Return, word for word, the stretch of the listing from its start through the line containing "coordinates (1195, 442).", leaving the pictures out.
━━━━━━━━━━━━━━━━━━━━
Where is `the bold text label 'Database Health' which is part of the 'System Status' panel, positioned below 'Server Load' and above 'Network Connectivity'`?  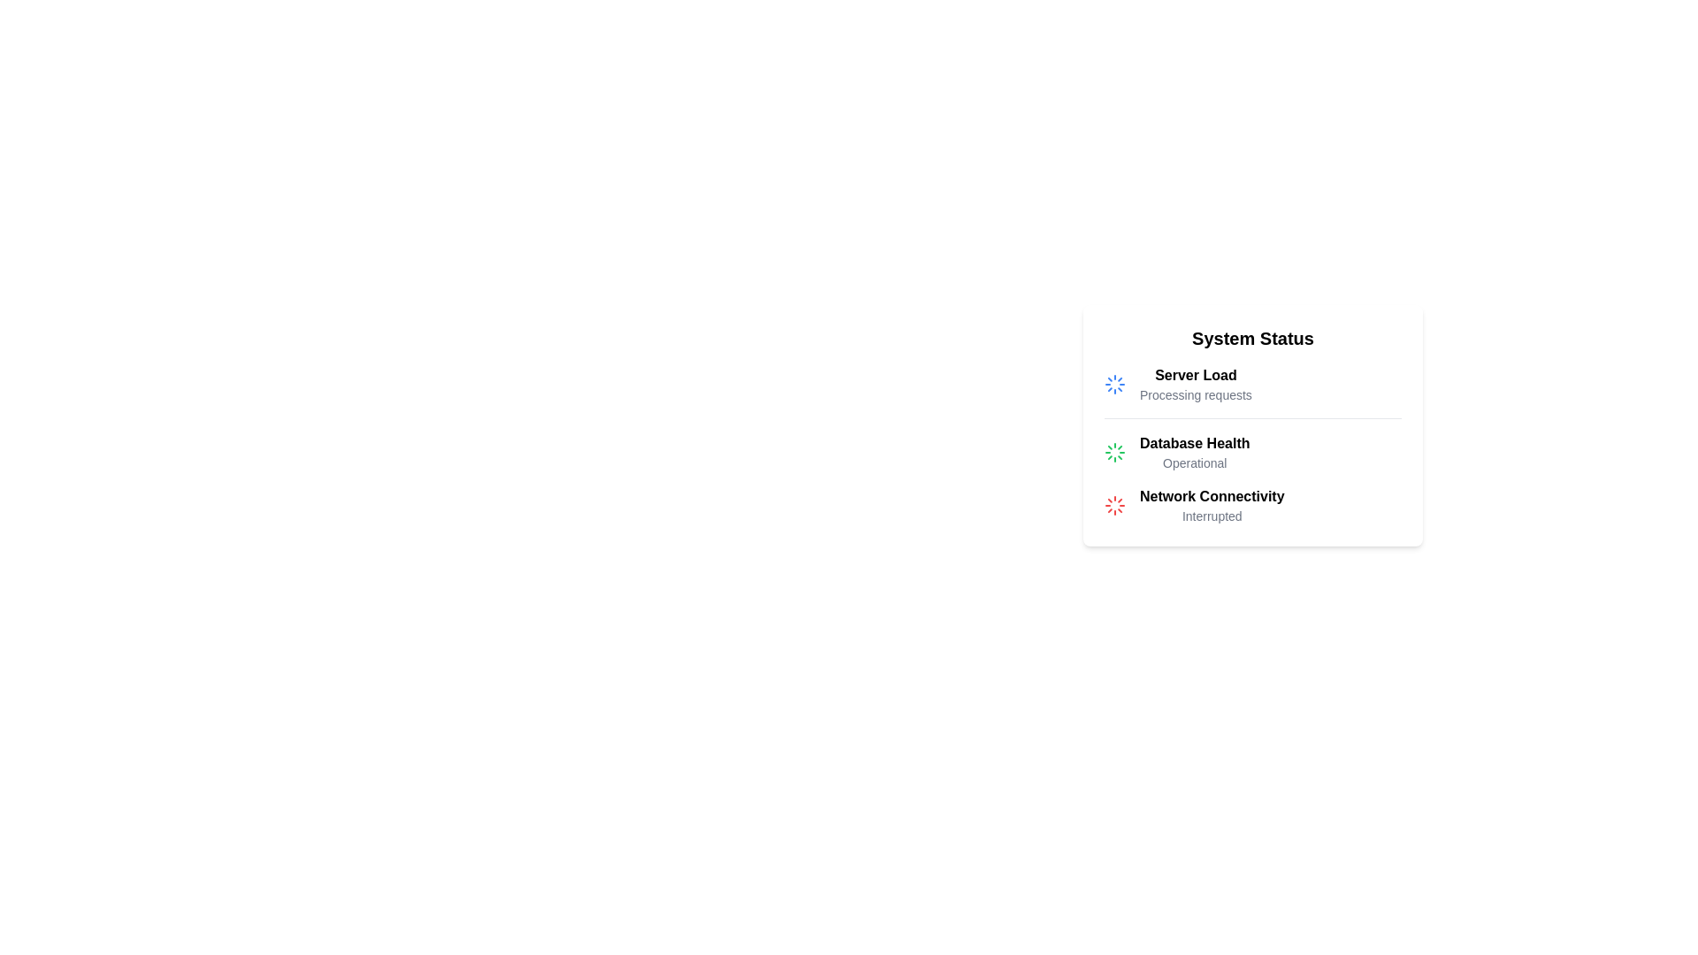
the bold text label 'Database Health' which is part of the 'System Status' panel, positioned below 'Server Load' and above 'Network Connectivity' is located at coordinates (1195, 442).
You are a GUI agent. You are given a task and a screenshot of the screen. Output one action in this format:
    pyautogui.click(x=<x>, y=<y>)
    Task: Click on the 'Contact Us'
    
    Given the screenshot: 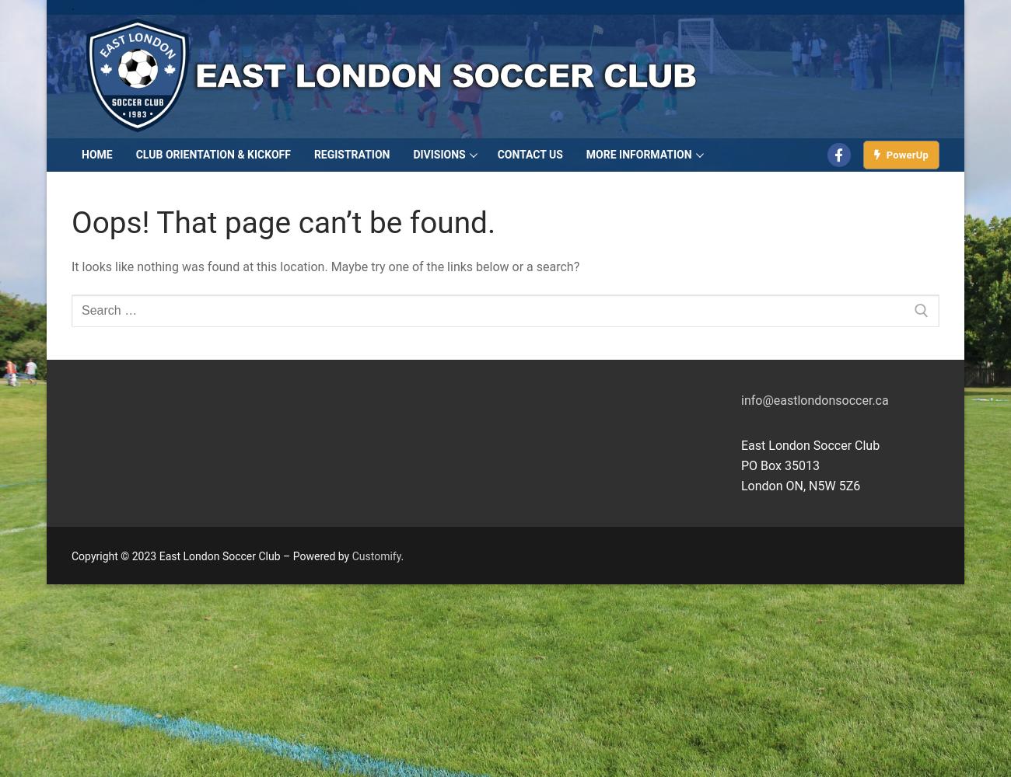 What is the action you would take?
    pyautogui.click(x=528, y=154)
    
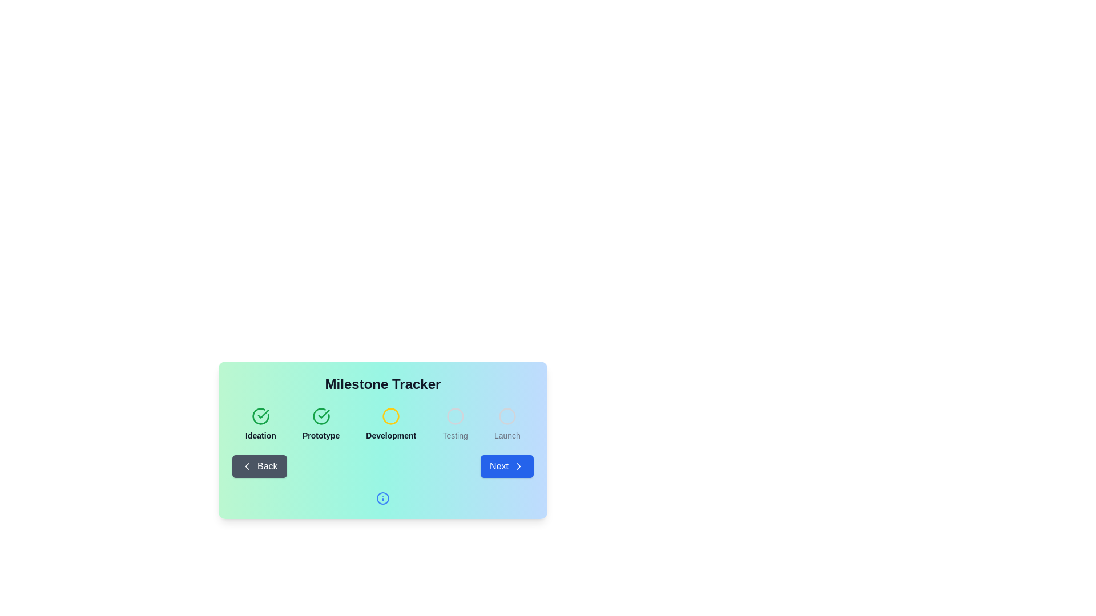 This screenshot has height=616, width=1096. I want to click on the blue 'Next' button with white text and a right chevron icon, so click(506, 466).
━━━━━━━━━━━━━━━━━━━━
FULL ANSWER.
Where is `the bold text label 'Database Health' which is part of the 'System Status' panel, positioned below 'Server Load' and above 'Network Connectivity'`?  
the bold text label 'Database Health' which is part of the 'System Status' panel, positioned below 'Server Load' and above 'Network Connectivity' is located at coordinates (1195, 442).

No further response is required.